In the first decade of the 21st century I was asked to do several surveys of existing houses to see how a retrofitting program of integrated systems could be applied, similar to what I have done with my Mawson house, either by the owner as a DIY project or, if a suitably educated builder could be found (virtually impossible) then a contract could be let if costs could be controlled.
So far (2016) this latter method has not been possible because builders generally do not seem to be interested or are not willing to take on fiddly projects, no matter how integrated and potentially effective.
I have not publicised this retrofitting potential as I am now too old (92) to start a new business and I wish to have time to myself to finish what I have already started – to leave a clean desk for somebody else, especially Maxine.

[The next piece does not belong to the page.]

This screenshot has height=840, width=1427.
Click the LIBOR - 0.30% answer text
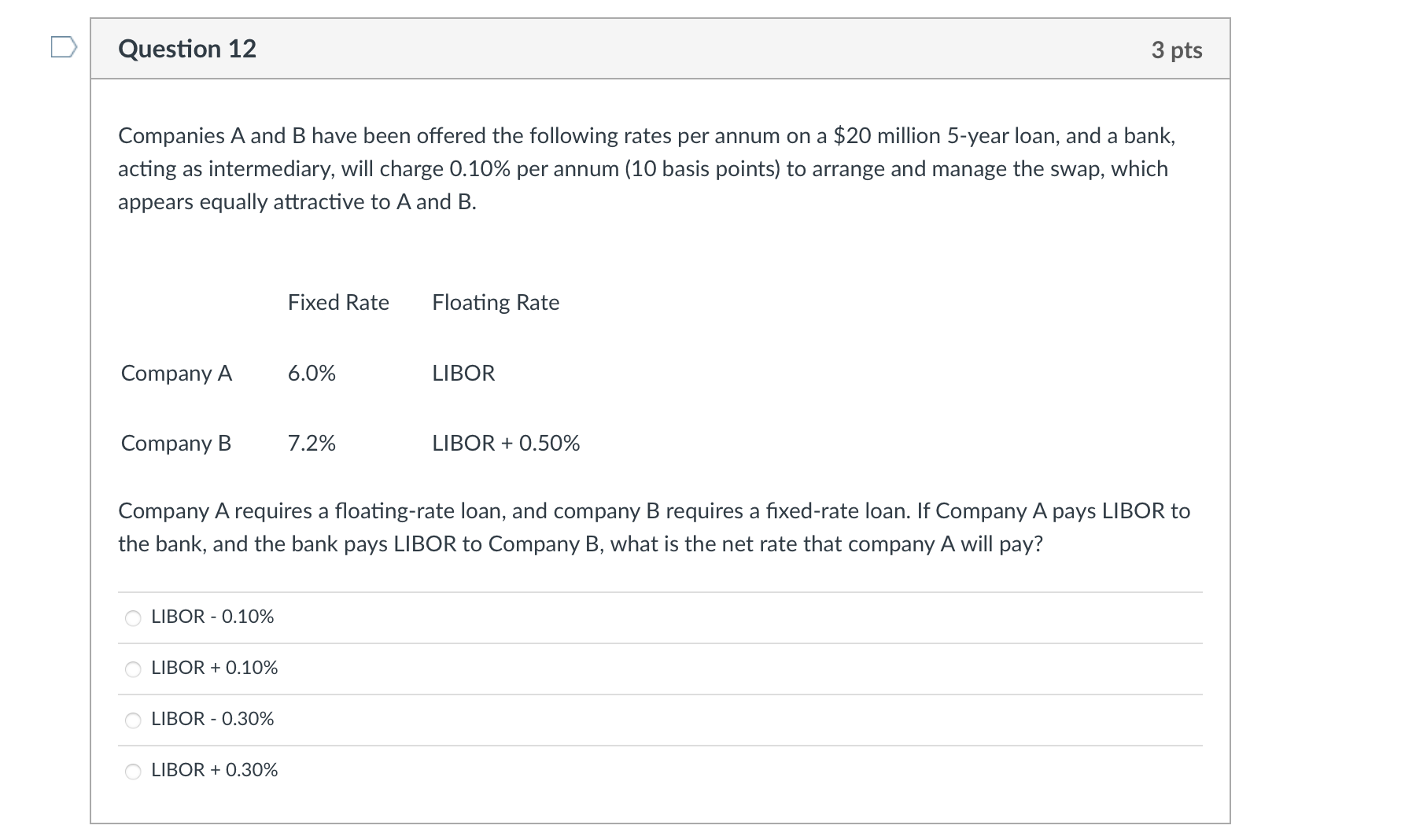(x=212, y=720)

However, as I have always been saying, designing new efficient houses is all very well but they only represent about 5% of housing stock at any one time – 95% are already built and occupied and if a program could be established on a large scale then this may well be the quickest way to reduce atmospheric pollution.
There is a catch however, the integrated systems I have researched and prototyped at Mawson are based on the Canberra climate – Climatic Zone 7 – see page 2-7 in my book “Making your home sustainable” which are relevant to houses around and below latitude 36º S. In the warmer areas they would need some small modification to suit the micro conditions. Nevertheless, retrofitting would still be appropriate in the face of growing evidence of climate changes over the whole planet.